Following recent studies that exposed man-made and climate-caused deterioration at two iconic American attractions, environmentalists are concerned about the health of all 58 U.S. national parks.
Image: Glacier National Park
This 2005 photo shows the Blackleaf area of the Rocky Mountain Front south of Glacier National Park, in Montana. There are about two dozen glaciers that remain at the picturesque park, but most are located in the backcountry where visitors never see them.Jeff Van Tine / AP
/ Source: msnbc.com contributor

Imagine the Grand Canyon – so achingly vast and vacant – filled to the rim with the daily din of machinery, like the background hum a big city.

Envision no more glaciers at Montana’s Glacier National Park, where since 1979 the average temperature has nudged two degrees higher.

Following a pair of recent studies that exposed man-made and climate-caused deterioration at those two iconic American attractions, environmentalists are raising new concerns about the future health of all 58 U.S. national parks in a time marked by barren budgets, rising energy cravings and warming skies.

At Saguaro National Park in Arizona, the very species that gave the refuge its name – the tree-sized, saguaro cactus – is imperiled by an invasive, fire-prone, African weed first introduced to U.S. soil 80 years ago as livestock forage. On private land outside Utah’s Bryce Canyon National Park, a coal company has been cleared to launch a 440-acre strip mine that, ecologists say, could pollute waterways and send dust clouds over the park. At Great Smoky Mountains National Park in Tennessee and North Carolina, a centuries-old canopy of hemlock trees is being eaten away by the woolly adelgid, an Asian insect first spotted in the park in 2002 – probably carried in unknowingly by a tourist, according to one park expert.

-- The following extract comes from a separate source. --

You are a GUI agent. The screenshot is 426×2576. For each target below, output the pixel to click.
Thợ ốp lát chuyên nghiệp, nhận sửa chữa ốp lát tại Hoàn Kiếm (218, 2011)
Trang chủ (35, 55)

“So we have these threats,” said David Nimkin, southwest regional director of the National Parks Conservation Association, the agency that last week released a status report on the Grand Canyon. “I think sometimes there is a level of complacency where we tend to think of our national parks as already being protected.”

But beyond climate change, and beyond mining and drilling projects on the fringes of other national parks, one of the most pressing dangers to these precious places is the people who most adore them.

The unnatural footprint left by hundreds of millions of park visitors is growing, environmentalists say. Hikers wander off marked trails, trampling vegetation. Vehicles clog park roads and sully the air with tailpipe emissions. Tourists leave behind water bottles and other scraps of litter. Above many national parks, sightseeing planes and helicopters buzz.

“We really count on the visitor having a sense of ownership of national parks,” said Jeffrey G. Olson, a public affairs officer with the National Park Service. “We remind them [the] parks are here for them to enjoy and ask they help make sure they are here for future generations, too.”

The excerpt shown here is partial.